Author ORCID Identifier

https://orcid.org/0000-0002-3699-5244

Date Available

11-15-2023

Year of Publication

2023

Degree Name

Doctor of Philosophy (PhD)

Document Type

Doctoral Dissertation

College

Arts and Sciences

Department/School/Program

Hispanic Studies

First Advisor

Dr. Dierdra Reber

Abstract

My dissertation analyzes the representation of Spanish “Conquest” in film as a critical commentary on the cultural present.

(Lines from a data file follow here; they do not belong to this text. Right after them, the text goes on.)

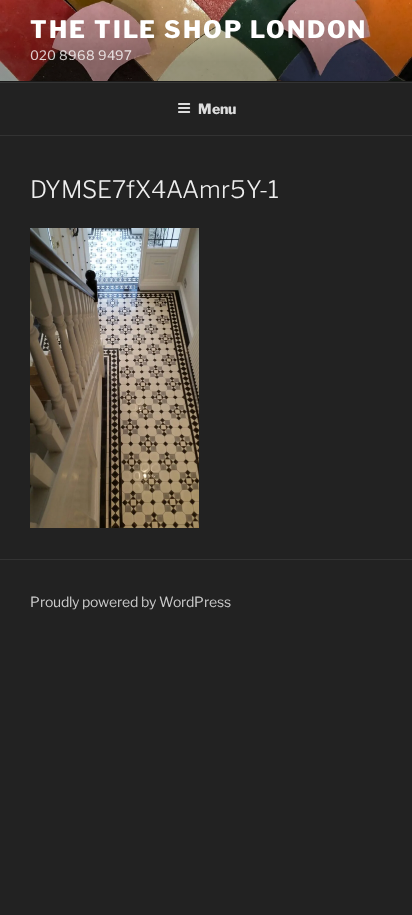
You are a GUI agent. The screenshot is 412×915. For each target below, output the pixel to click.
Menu (217, 108)
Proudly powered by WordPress (130, 601)
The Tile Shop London (198, 29)
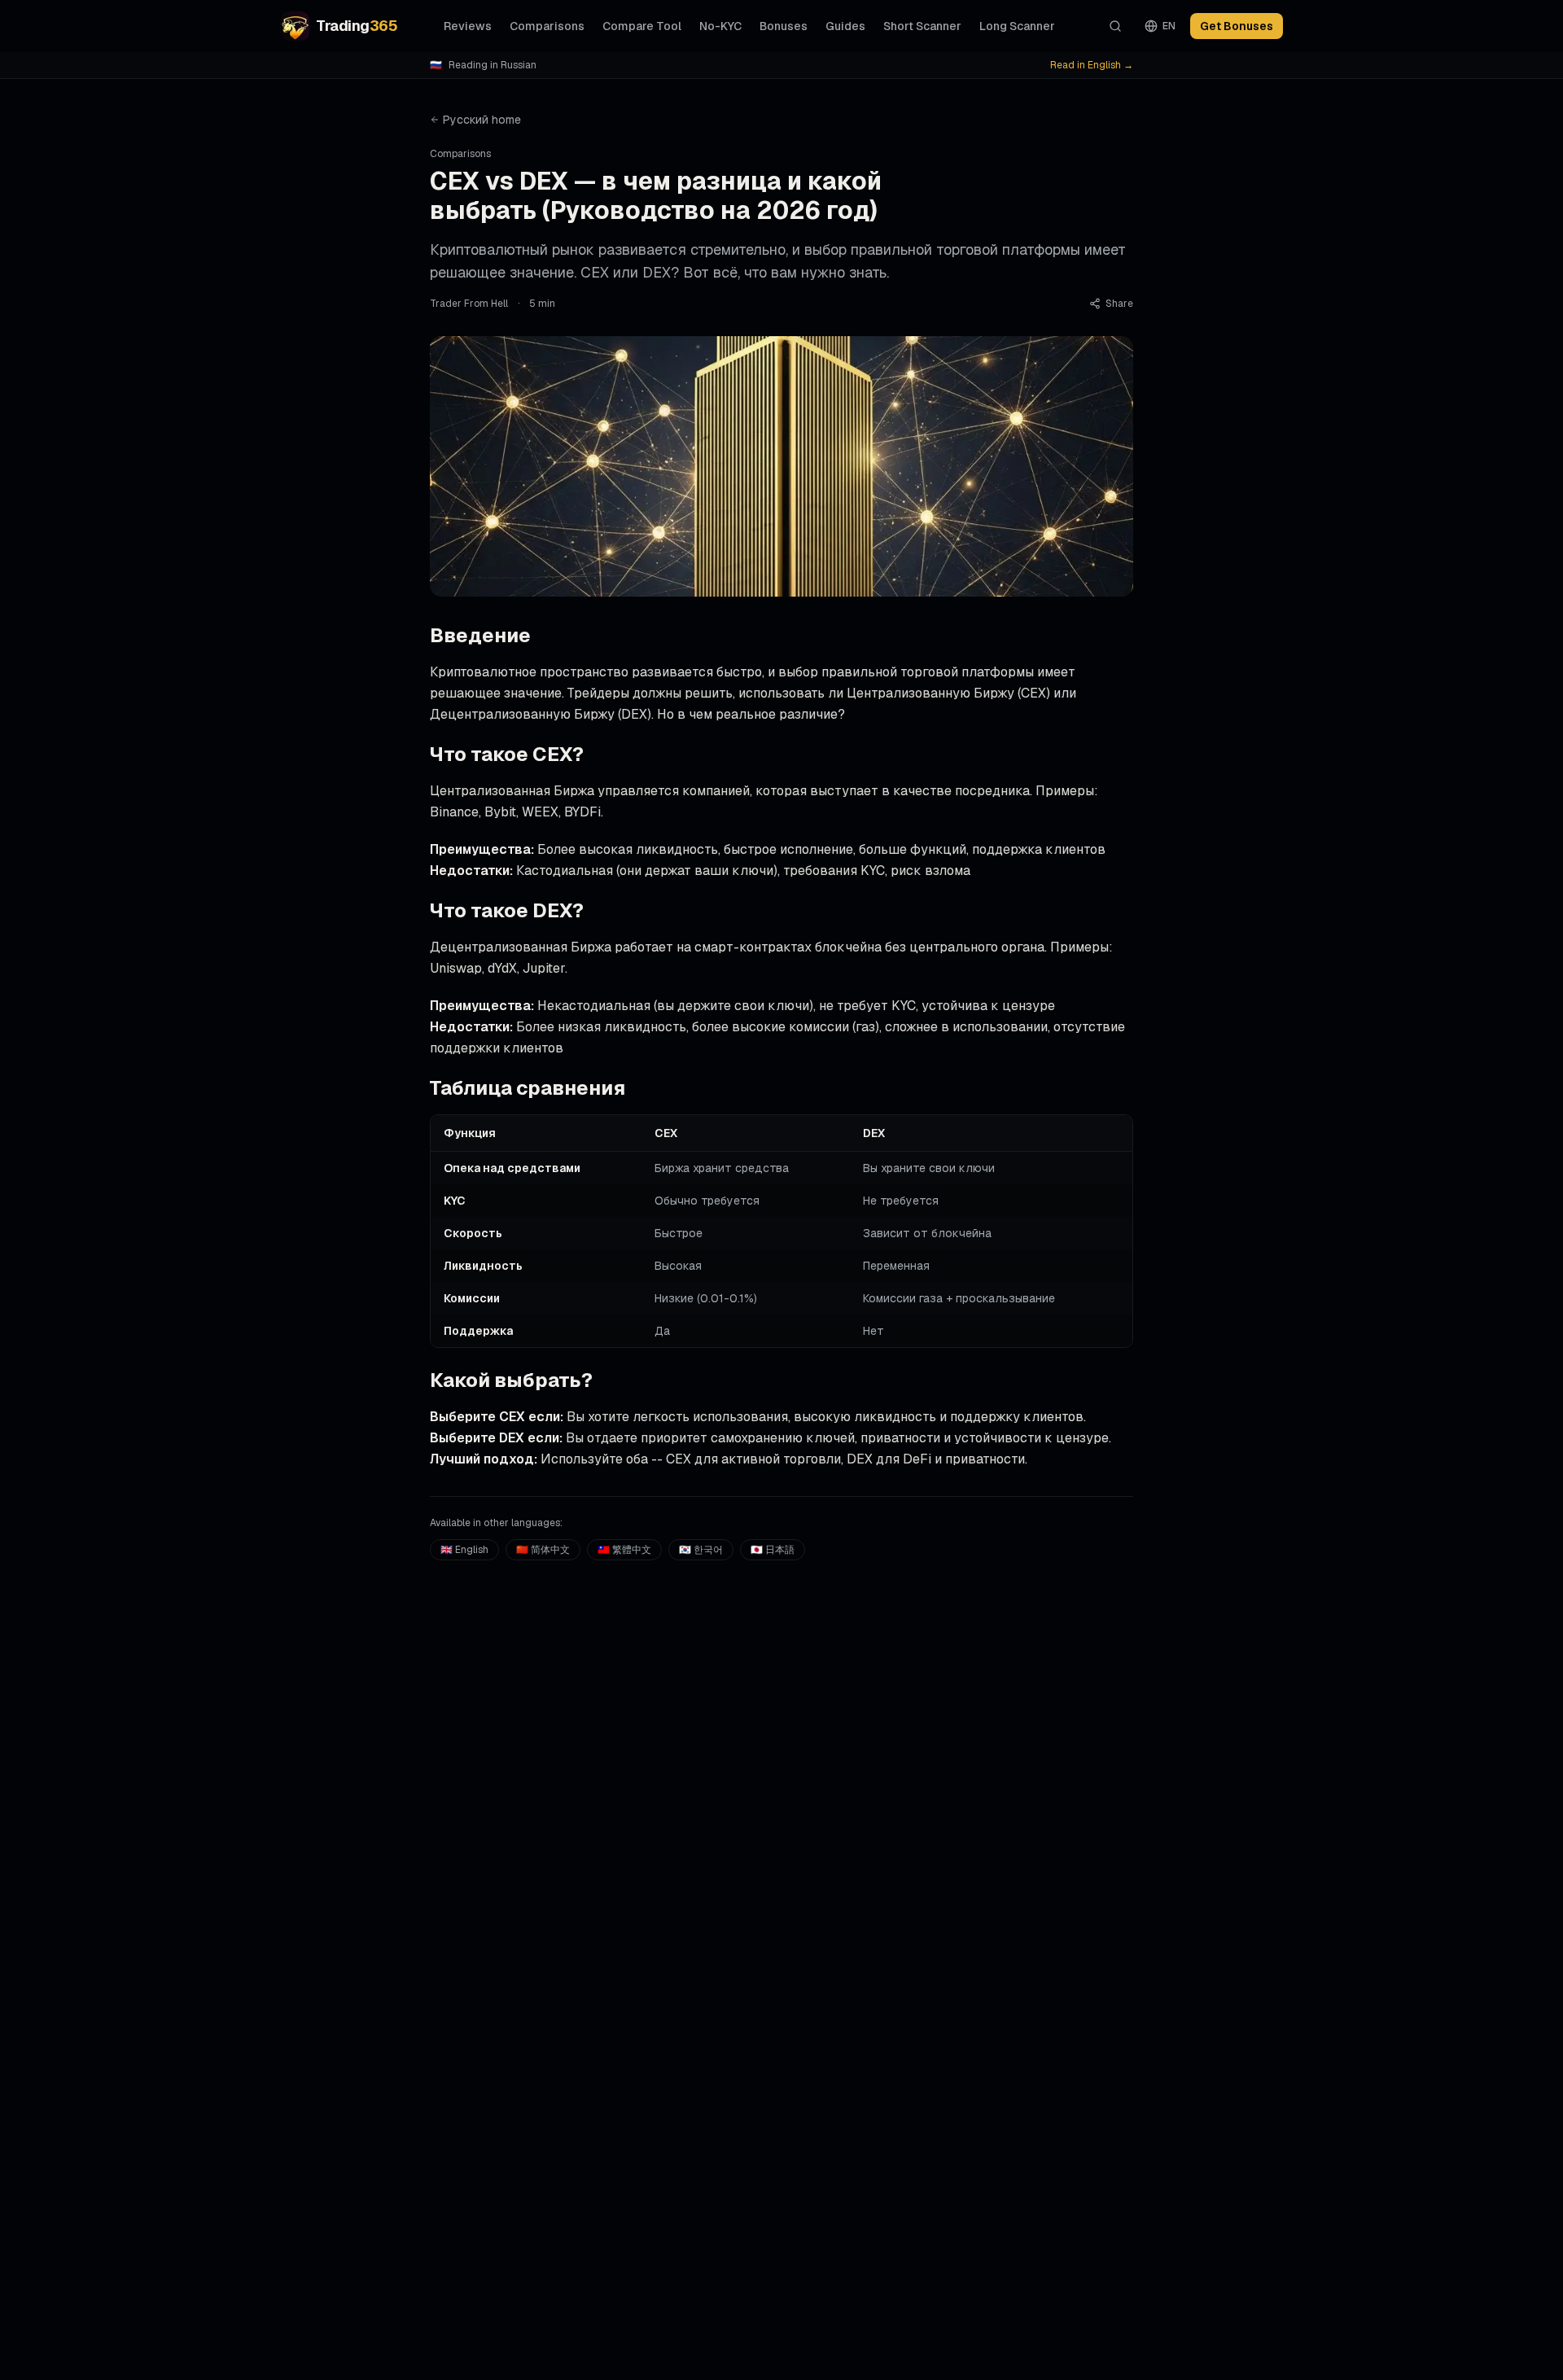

Chapter 1, “Directorial Discord: The Cultural Politics of Representation in Apocalypto (USA/Mexico/UK, 2006) and Retorno a Aztlán (Return to Aztlán, Mexico, 1991)” focuses on the representation of the (im)possibility of Indigenous heroic protagonism and futurity in the origins of “Conquest.” Chapter 2, “‘The World is Thus’: Resistance and the Power of Ambivalent Conversion in Gabriel Retes’s Nuevo Mundo (The New World; Mexico, 1976) and Roland Joffé’s The Mission (USA/Paraguay, 1986)” posits that the “Conquest” problematizes the myth of absolute Indigenous religious conversion to Catholicism via ambivalent spiritual relationships between Spanish priests and their Indigenous converts. Chapter 3, “Capital and the Logic of Self-Preservation in Guillermo del Toro’s Cronos (Mexico, 1993), Fia-Stina Sandlund and Alejo Moguillansky’s El escarabajo de oro or Victorias Hämnd (The Gold Bug, or Victoria’s Revenge; Sweden/Argentina, 2014), and Icíar Bollaín’s También la lluvia (Even the Rain; Spain/Bolivia, 2010)” analyzes the representation of transnational capital on the global stage, where a colonial past links to the contemporary contest for control over Latin American resources. In light of public protests that have destroyed “Conquest” monuments across the globe, I offer my study of these films to analyze the contestatory logic of this movement.